Ma dentro questo proletariato intellettuale cresceva una minoranza più attiva, grave nei propositi, più vigile ancora nell’avvedutezza. Mescolata alle turbe saliva con esse, ma si fermava allogandosi a tempo, e in ogni stazione esercitando la stessa influenza novatrice; e invece di distruggere disegnava qualche nuova forma. Erano questi gli uomini veramente moderni, che con una genialità primaverile arrivati in alto iniziavano le più difficili imprese, disimpegnando le più nobili funzioni; rivoluzionari nel pensiero non rinnegavano nè il passato nè il presente: componevano già una piccola aristocrazia, che simpatizzava colle antiche, senza arrestarsi nell’opera o deviare dal cammino. Qualche volta dovevano dissimulare la loro superiorità morale per necessità d’intonazione, spesso lasciandola intravvedere si attiravano i soliti sarcasmi dei furbi contro gli ingenui, più spesso ancora erano sorpassati nella carriera, ma lentamente una stima cresceva intorno a loro dall’opera dei più forti, che con eguale processo compivano grandi opere.

Il proletariato intellettuale non poteva essere soltanto negativo nemmeno nel momento della sua massima azione, giacchè tutte le forme storiche anche le più critiche rivelano già una affermazione. Puramente negativo sarebbe stato meno efficace: una minoranza doveva quindi giustificare la vera modernità per vincere così le ultime resistenze.

Adesso il carattere dell’uomo moderno è abbastanza rilevato perchè tutti lo sentono: la nausea della volgarità sale a tutti i cuori, il dissolversi delle ultime aristocrazie storiche solleva ovunque rimpianti. Ma se le tombe della terra restituirono qualche volta i propri cadaveri al miracolo della resurrezione, i morti dell’ideale non riapparvero più.

— Non è qui, è risorto! — disse l’angelo a Maddalena.

Non bisogna domandare al passato la risurrezione della aristocrazia.

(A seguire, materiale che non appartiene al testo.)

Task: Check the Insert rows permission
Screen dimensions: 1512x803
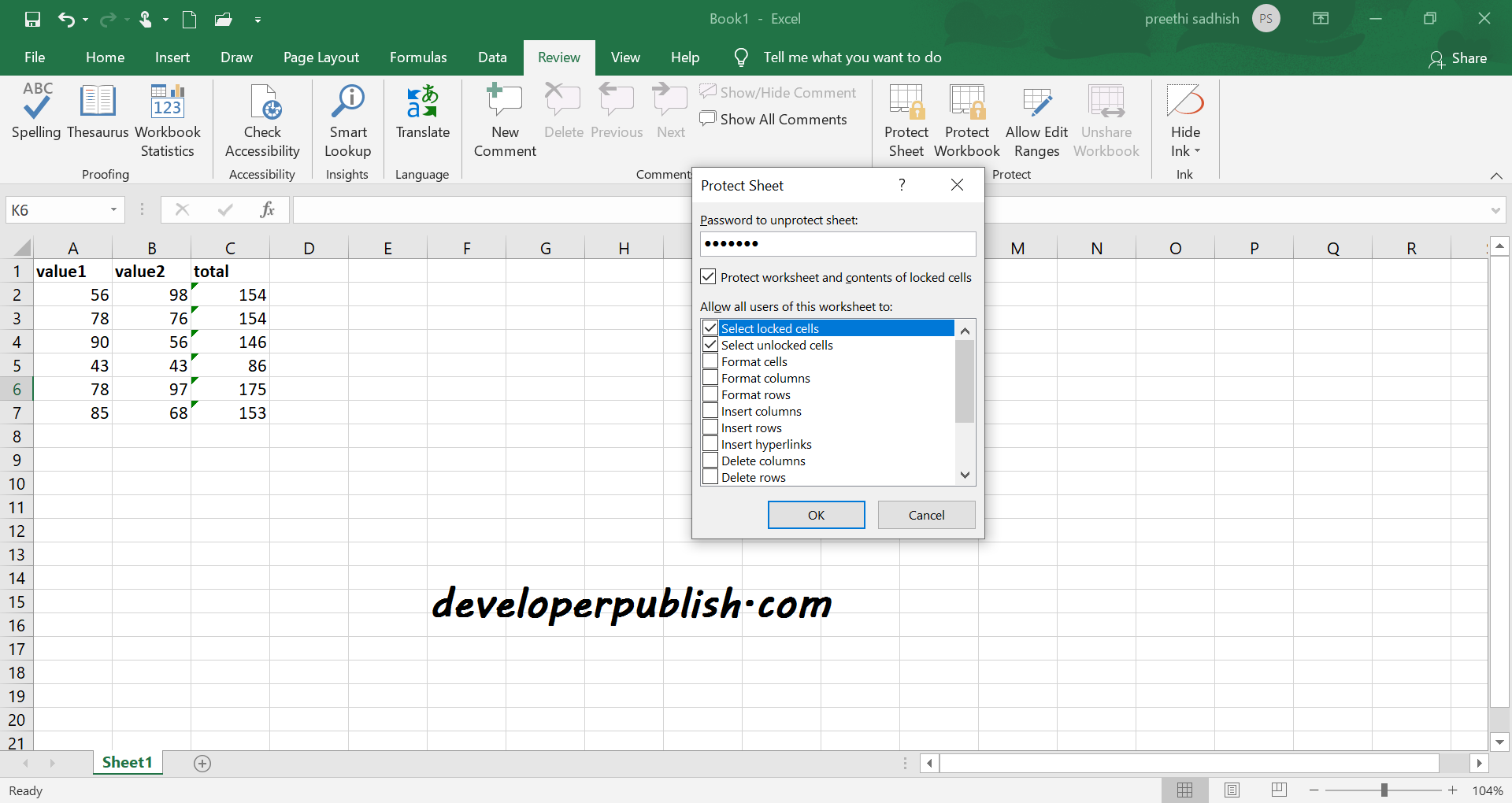Action: coord(710,427)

Così Renan s’ingannò forse nel più sincero dei propri libri riadditando alla Francia coperta dalle rovine del secondo impero, insanguinata dalle stragi della Comune, la salvezza in un ritorno al passato, nella devota aspettazione di un miracolo, che risuscitasse il valore dell’antica nobiltà: ogni virtù invece è fiore del proprio giorno, ogni bellezza la gioia di una sola stagione.

Il proletariato intellettuale degli spostati non è che una vanguardia: l’aristocrazia spirituale verrà.

E allora pochi nella farfalla riconosceranno il bruco.